Marie-Julienne a tenu le coup grâce à son mari. Voici le témoignage de ce couple dont les nuits sont encore très perturbées.

Des mesures pendant le sommeil

Pour établir le diagnostic du syndrome des jambes sans repos, le médecin se base d'abord sur la description des symptômes, mais l'idéal reste d'observer la qualité du sommeil dans un centre d'étude spécialisé. La sévérité est côtée de 1 à 40, selon l'échelle IRLSS (international restless legs syndrome study).

Il n'existe pas encore de traitement spécifique contre ce syndrome. Les médecins peuvent néanmoins prescrire différents médicaments. Parmi les plus utilisés, il y a des molécules qu'on utilise dans la maladie de Parkinson pour contrôler la sécrétion de dopamine, comme le pramipexole ou la rotigotine.

On peut en revanche prescrire des sédatifs pour faciliter le sommeil et des anti-douleurs comme la codéine quand les symptômes sont trop douloureux. Malgré ces médicaments, les manifestations ne disparaissent pas toujours complètement et il faut apprendre à vivre avec la maladie.

Un syndrome qui touche les enfants également

Gaspard souffre du syndrome des jambes sans repos.

Le syndrome des jambes sans repos ne concerne pas seulement les adultes mais aussi les enfants. On estime que 5% des moins de 18 ans seraient touchés. Encore assez mal connu chez les plus jeunes, le diagnostic est souvent difficile à poser car le syndrome se traduit à cet âge par une agitation facilement attribuée à un mauvais caractère, un enfant turbulent, qui résisterait aux consignes de coucher, par exemple….

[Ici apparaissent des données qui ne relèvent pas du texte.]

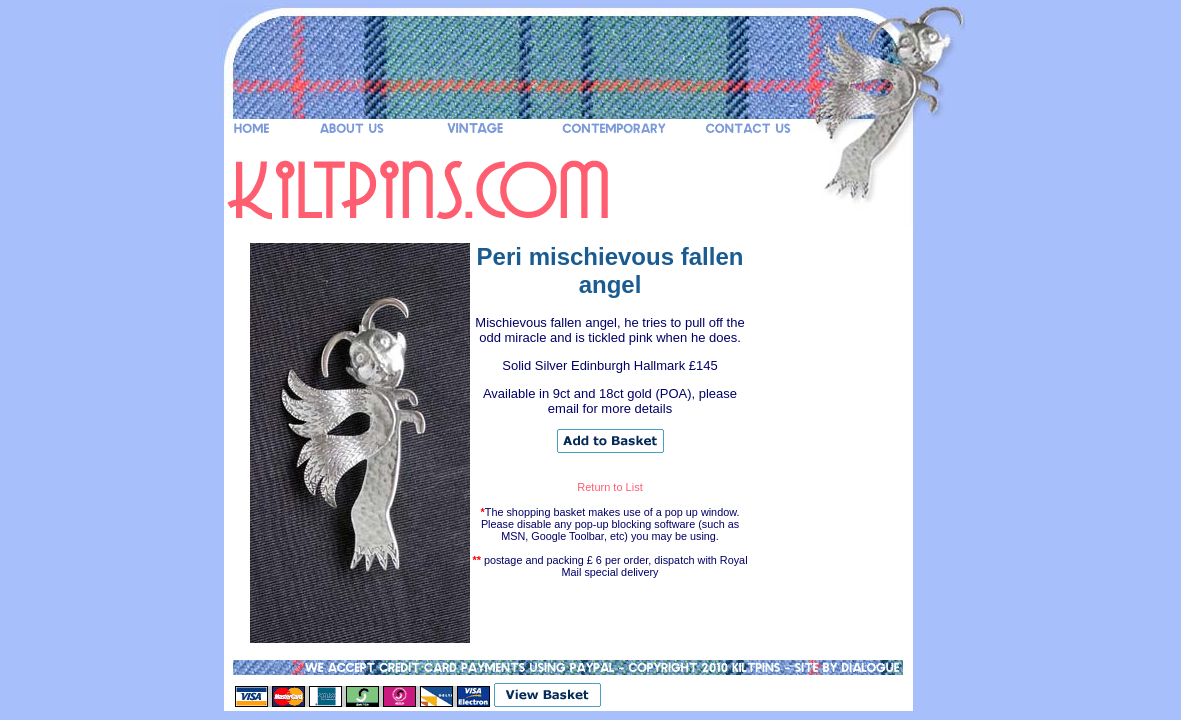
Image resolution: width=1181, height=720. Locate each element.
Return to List (609, 487)
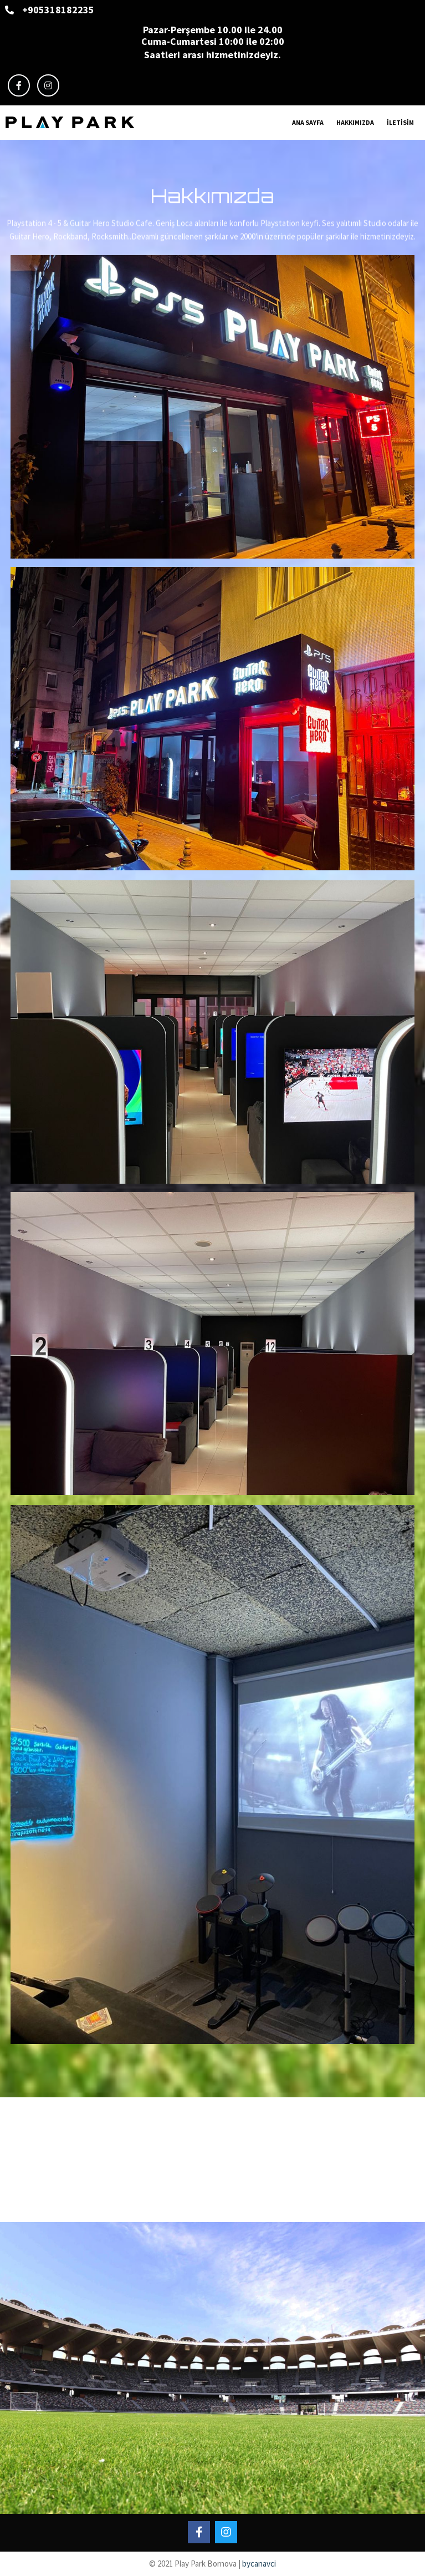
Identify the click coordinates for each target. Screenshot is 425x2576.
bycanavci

Pour établir le diagnostic du syndrome des jambes sans repos chez l'enfant, il existe des consultations spécialisées. Un enregistrement du sommeil doit parfois être réalisé pour que ce problème soit identifié.

Echanger avec les parents et les enfants est aussi primordial pour diagnostiquer le syndrome et connaître son évolution car ce trouble est souvent difficile à repérer chez les enfants. "On n'a pas forcément tous les symptômes quand on est petit. Mais on a parfois les symptômes secondaires. Quand on demande à un enfant s'il a besoin de bouger les jambes le soir quand il va se coucher, si cela l'empêche de dormir, s'il a besoin de bouger, de se lever, de marcher… on n'a pas forcément la réponse. En revanche, si on lui demande s'il a du mal à s'endormir, s'il bouge la nuit et si la journée, il a besoin de bouger… la réponse est souvent affirmative", explique le Dr Eric Konofal, spécialiste du sommeil.

Pour rétablir le rythme de sommeil de l'enfant, les médecins peuvent prescrire de la mélatonine, une hormone qui aide à dormir : "Si vous arrivez à précipiter l'arrivée du sommeil en donnant quelque chose qui favorise l'endormissement comme la mélatonine que tout le monde sécrète, mais peut-être parfois à une heure trop tardive, si on en donne plus tôt on synchronise mieux l'endormissement. Et en synchronisant mieux l'endormissement, on évite que ce syndrome des jambes sans repos apparaisse", précise le Dr Konofal.

Le syndrome des jambes sans repos est souvent héréditaire. Une surveillance de la fratrie est donc nécessaire.